Por Olga Hernández Bustamante La semana pasada me tocó viajar. Generalmente elijo el puesto de la ventana. Sigo disfrutando, con emoción infantil, el momento en que el avión despega de la pista y las cosas se empiezan a ver pequeñitas. Esta vez me tocó acomodarme a la silla que había, no la que yo hubiera elegido. Entonces, me tocó un asiento en el pasillo. No tenía libros a la mano, no hay ya pantallas para ver una película o serie mientras se vuela, no tenía mis audífonos para escuchar música.
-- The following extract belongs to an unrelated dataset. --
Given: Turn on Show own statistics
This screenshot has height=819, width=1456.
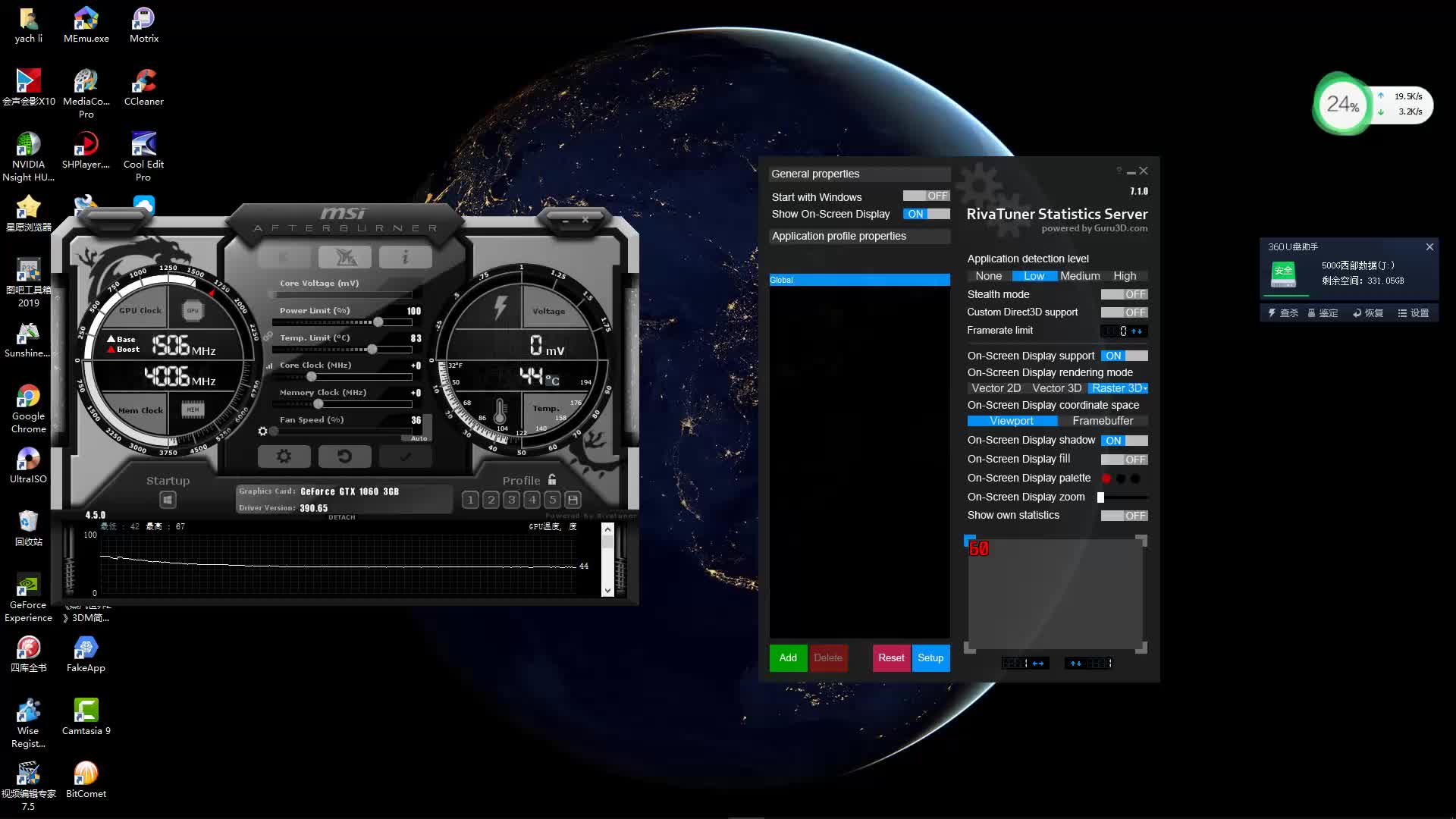Looking at the screenshot, I should [x=1125, y=515].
Me tocaba observar a mi alrededor y aprovechar el tiempo de silencio y desconexión. Mi mirada se fue de persona a persona. Empecé a darme cuenta de que todos estábamos en la misma situación, todos íbamos sentados y siguiendo las instrucciones que había recitado la azafata: "El espaldar de su silla en posición vertical, la persiana de la ventanilla abierta, celular en modo avión o apagado". Era inútil en ese momento qué hacíamos, qué trabajo teníamos, cuánto ganábamos, qué tanto habíamos estudiado, si hacíamos ejercicio o no, si preferíamos el café amargo o con azúcar… No importaba nada. No tenía idea quién era y con qué se ganaban la vida mis compañeros de fila, pero éramos justamente eso, compañeros de fila y afrontábamos, por cosas del destino. El mismo viaje. La evidencia me trajo una certeza, una que ya había nombrado Viktor Frankl "Al final no nos queda nada sino nuestra propia existencia desnuda". De tantos afanes, tanto correr para ser mejores, tanto estudiar, comer, dormir y trabajar. Al final, lo único que tenemos y que no contemplamos por estar distraídos en lo demás, es nuestra propia existencia desnuda. Obviamente nunca supe qué pasaba por la mente de los demás. Sí, ese que afanosamente abría y cerraba chats viejos buscaba ruidos y distracción para no estar consigo mismo. Si quien dormía estaba cansado por alguna razón. Si quien lagrimeaba lo hacía por nostalgia o por algún duelo, si quienes se sostenían las manos entrelazadas se amaban realmente o estaban juntos por costumbre. Al final, nada de eso importaba, estábamos juntos en el mismo vuelo, nuestra existencia, simple y contundente se nos puso al frente, y me sentí feliz de poder saberme viva, justo en ese momento.